Zeigedaten für Screenshots und Seiten:

========

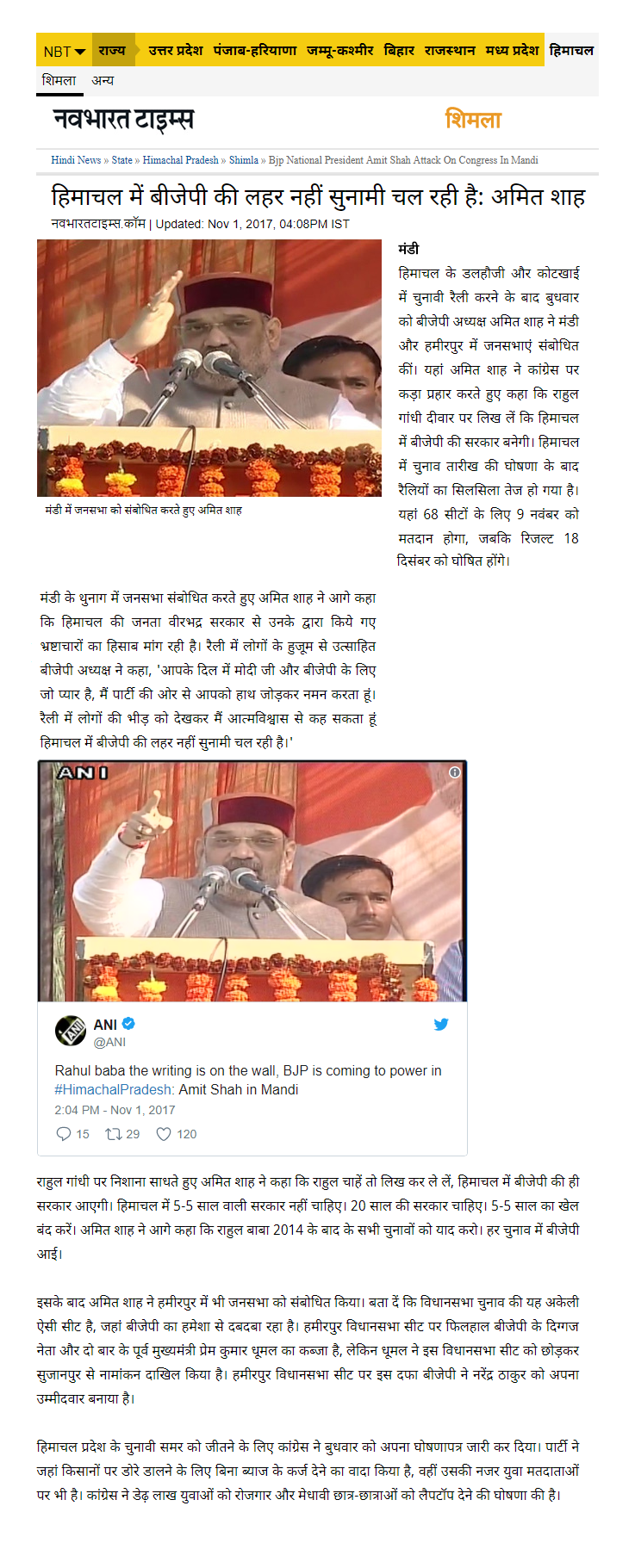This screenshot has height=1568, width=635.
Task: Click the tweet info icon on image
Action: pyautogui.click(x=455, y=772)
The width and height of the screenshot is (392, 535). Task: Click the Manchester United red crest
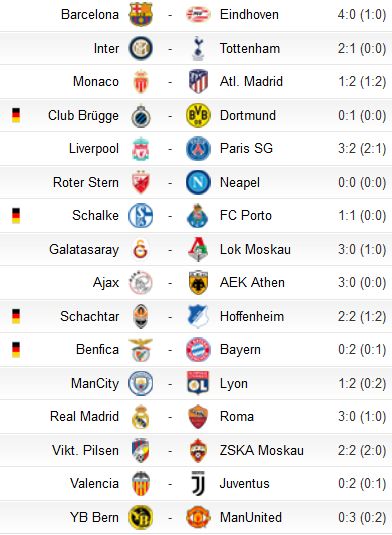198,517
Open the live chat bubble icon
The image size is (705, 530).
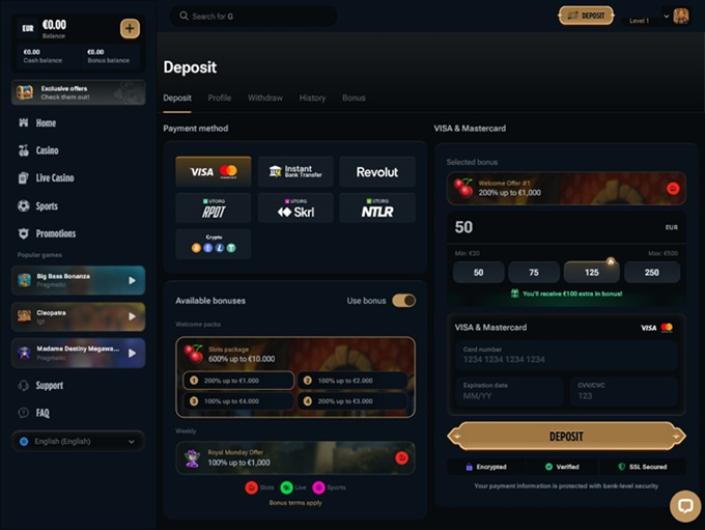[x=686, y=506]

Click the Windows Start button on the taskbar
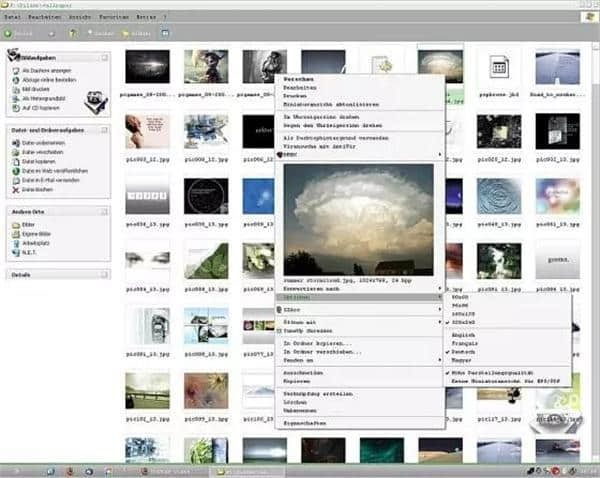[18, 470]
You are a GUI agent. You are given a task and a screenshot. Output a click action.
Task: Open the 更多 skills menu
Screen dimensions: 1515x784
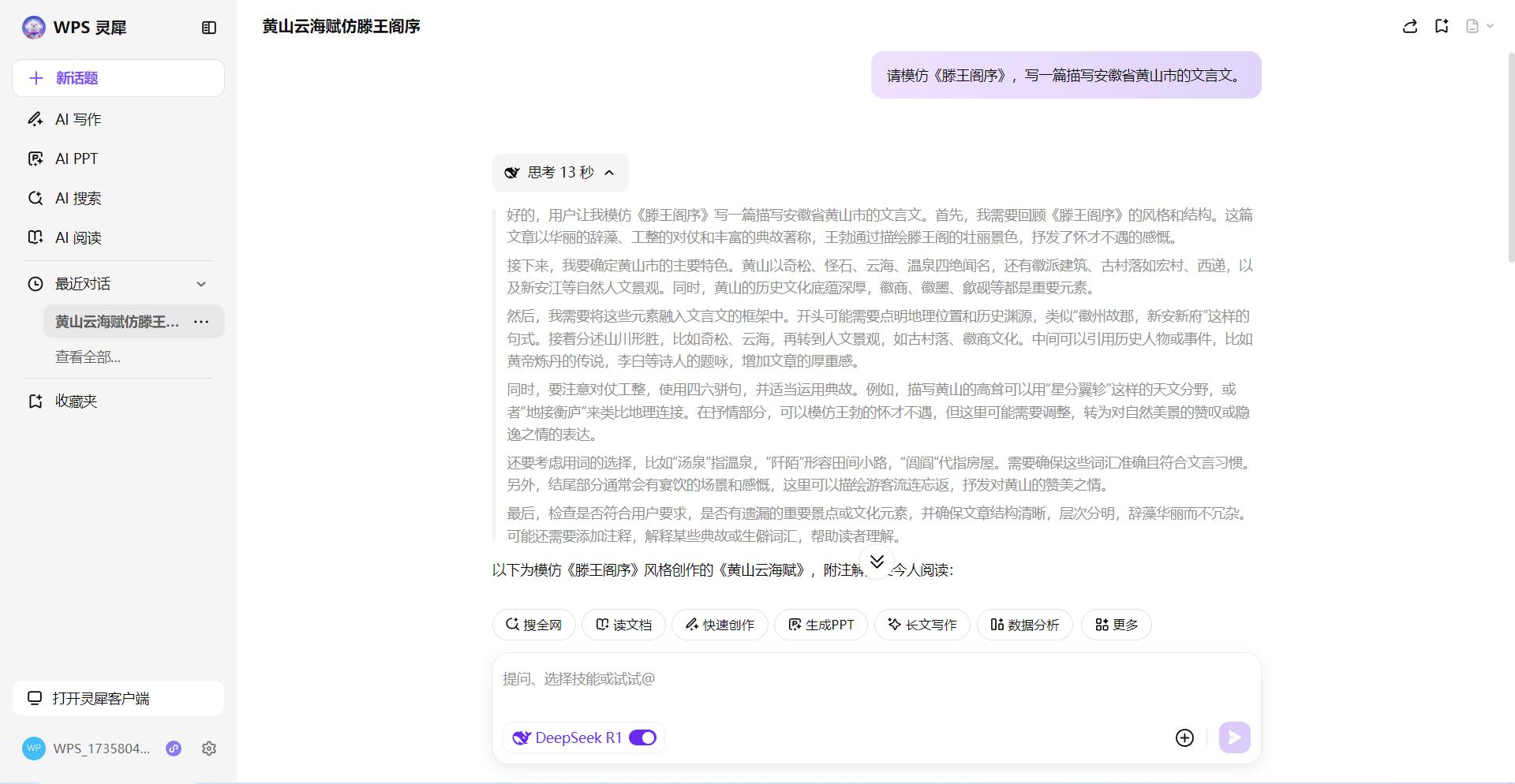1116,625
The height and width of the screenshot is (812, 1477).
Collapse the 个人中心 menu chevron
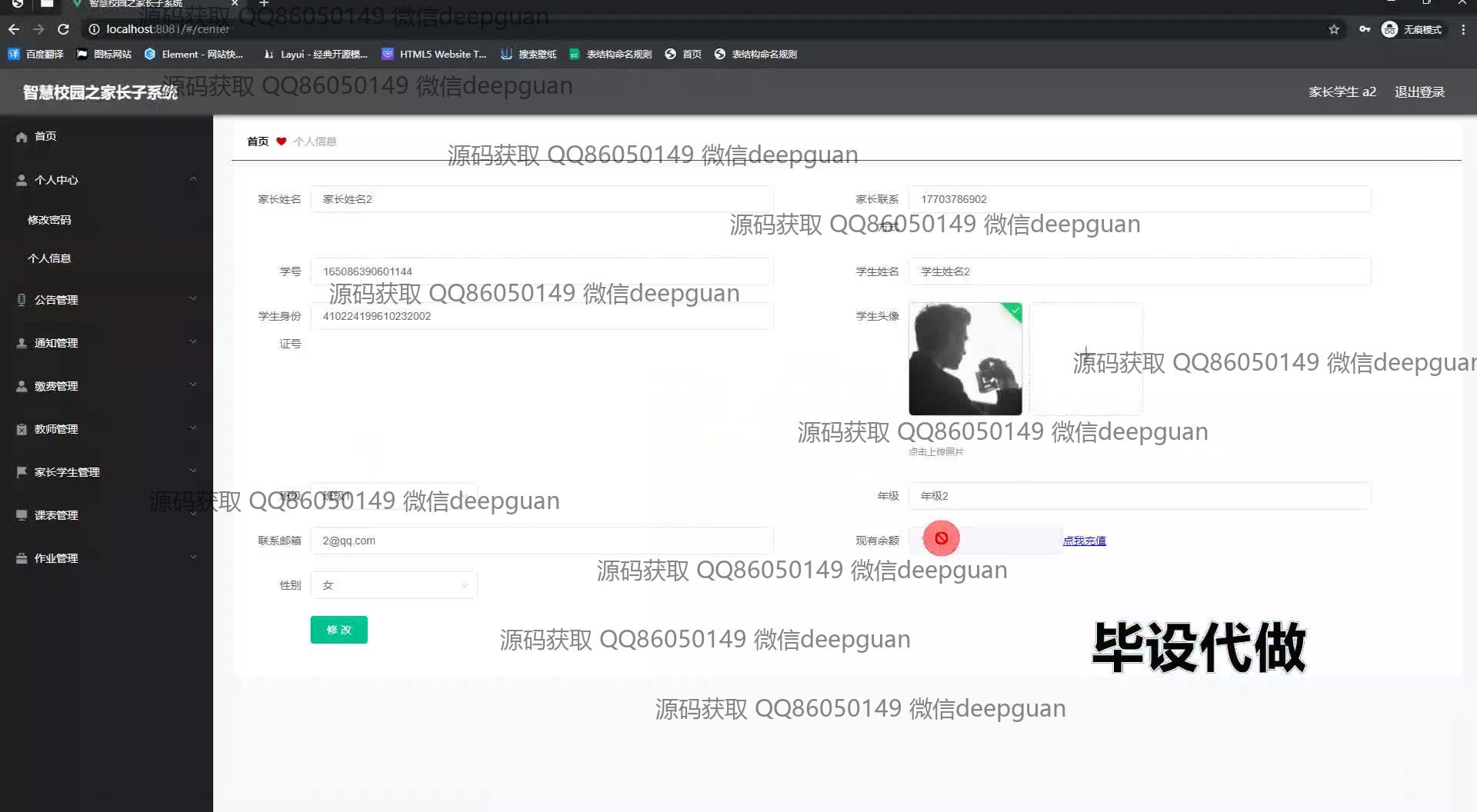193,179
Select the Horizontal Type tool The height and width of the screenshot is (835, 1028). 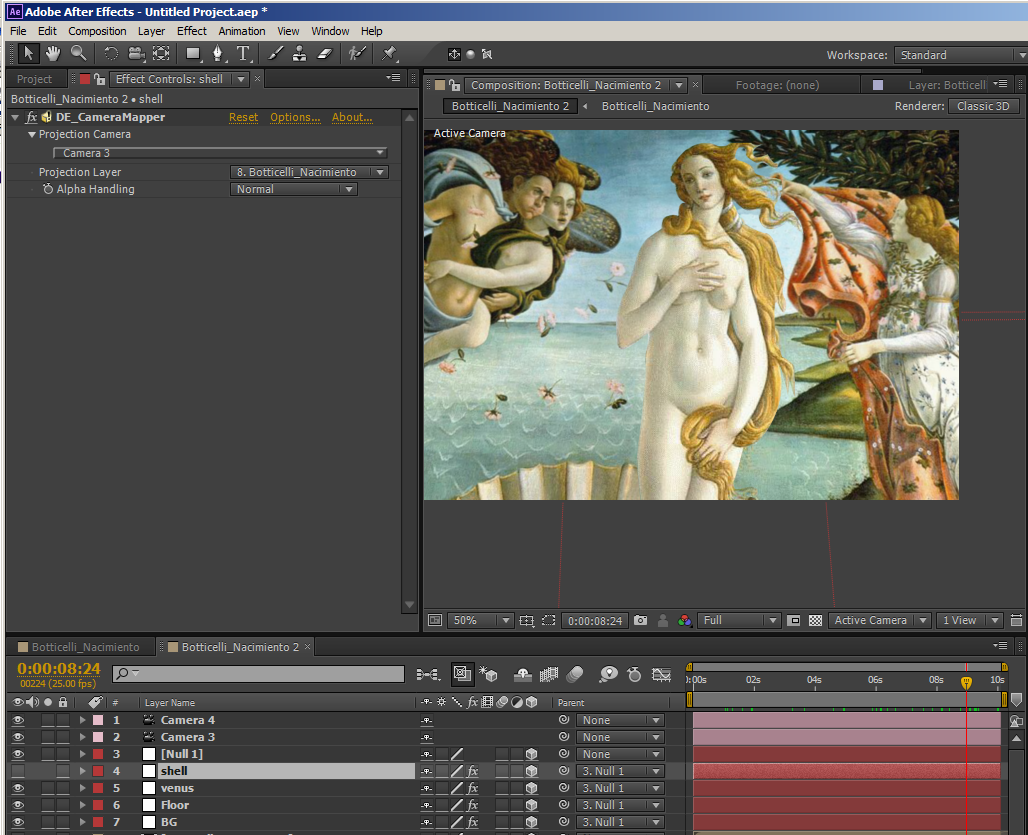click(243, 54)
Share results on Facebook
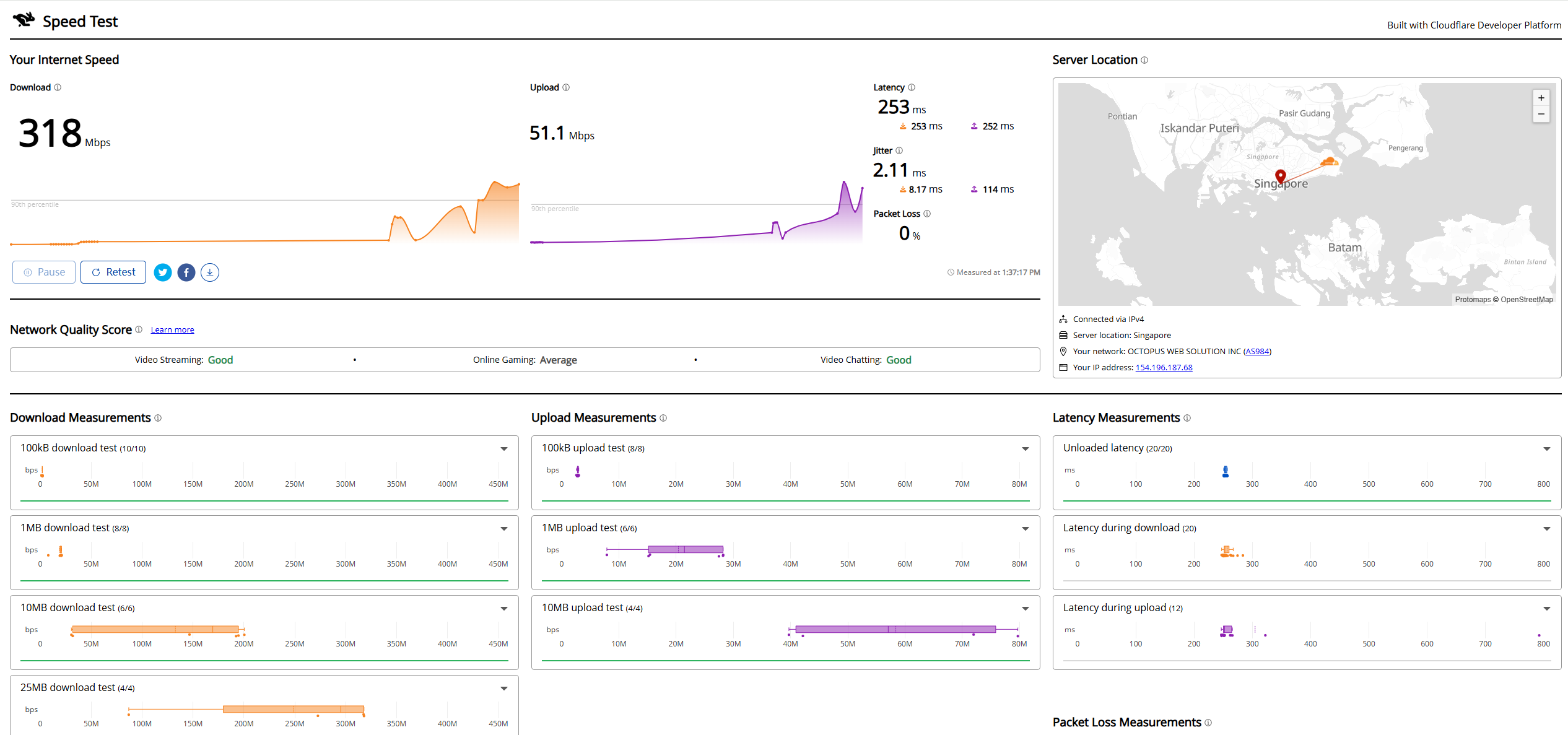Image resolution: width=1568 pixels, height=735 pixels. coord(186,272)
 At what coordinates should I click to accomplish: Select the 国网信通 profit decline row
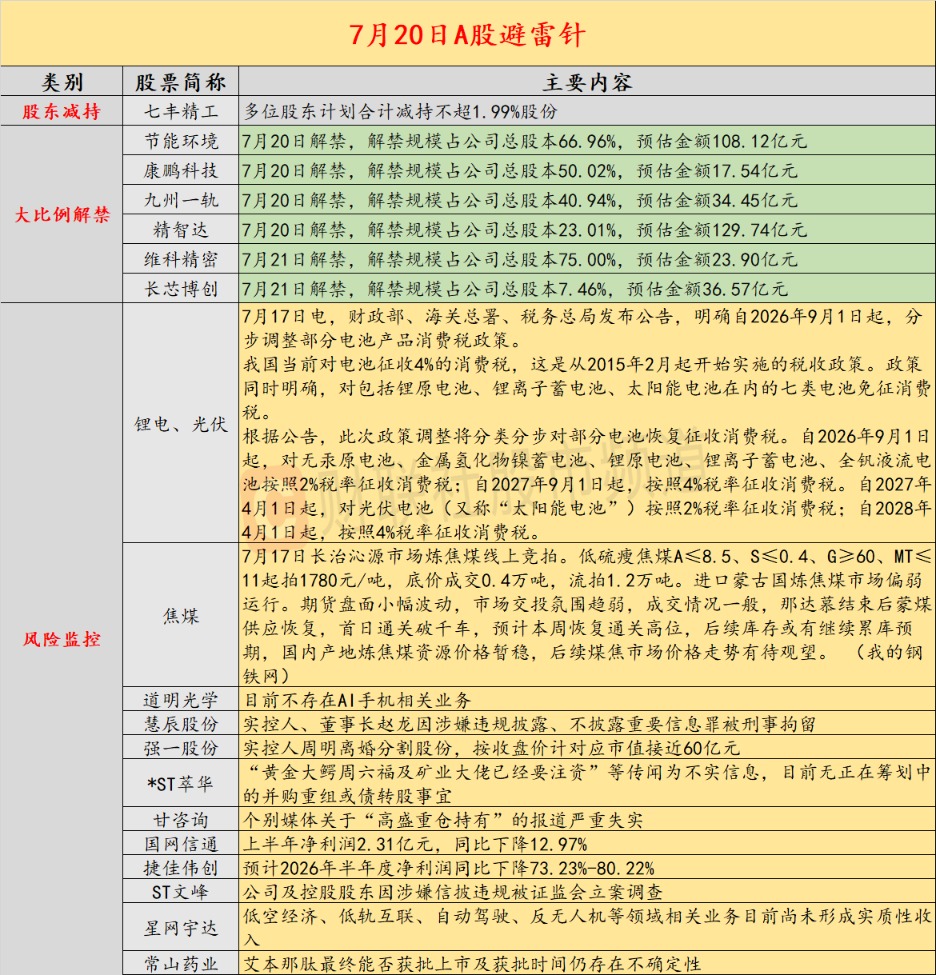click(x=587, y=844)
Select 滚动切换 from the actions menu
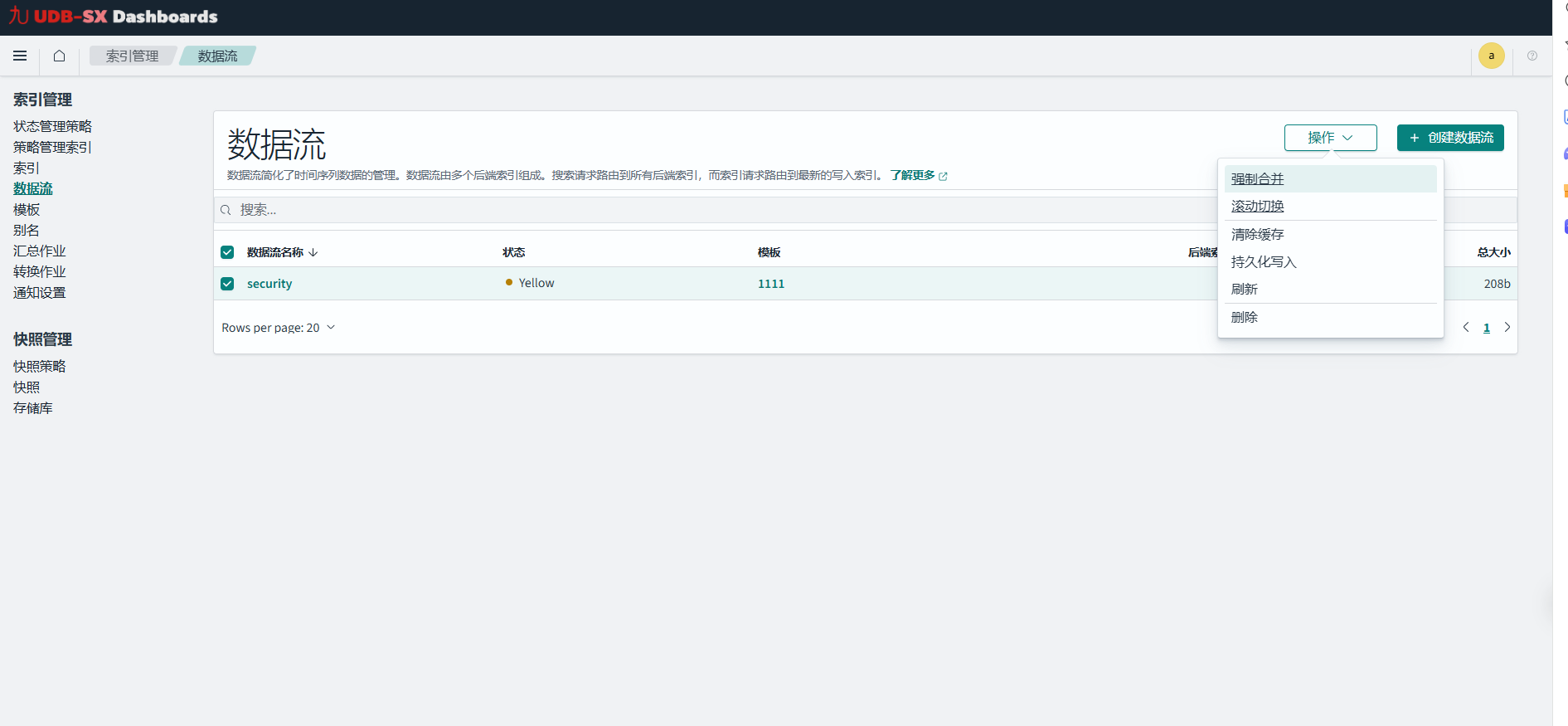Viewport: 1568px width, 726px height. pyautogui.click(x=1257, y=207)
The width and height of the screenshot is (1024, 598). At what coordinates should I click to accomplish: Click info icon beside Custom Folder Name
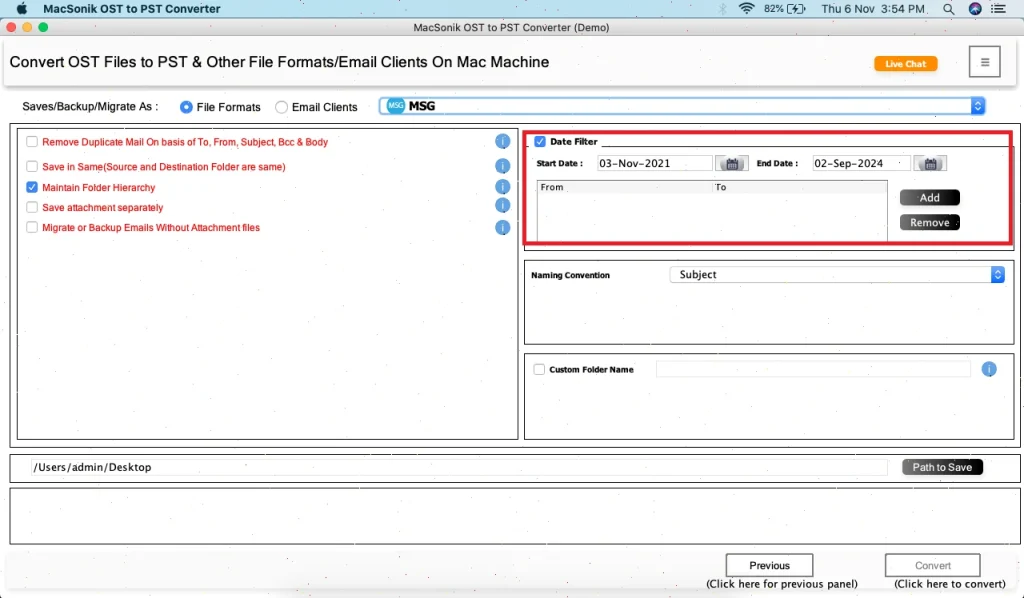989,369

========

#### AUFGABENZIEL:
Ermitteln Sie jede Zeile der Auflistung, die das Wort "Open" enthält, und geben Sie diese Zeilen unverändert wieder. Groß- und Kleinschreibung ist dabei zu beachten.

#### GELÖSTE AUFGABE:
Open the live chat bubble icon
Task: Open the 更多 skills menu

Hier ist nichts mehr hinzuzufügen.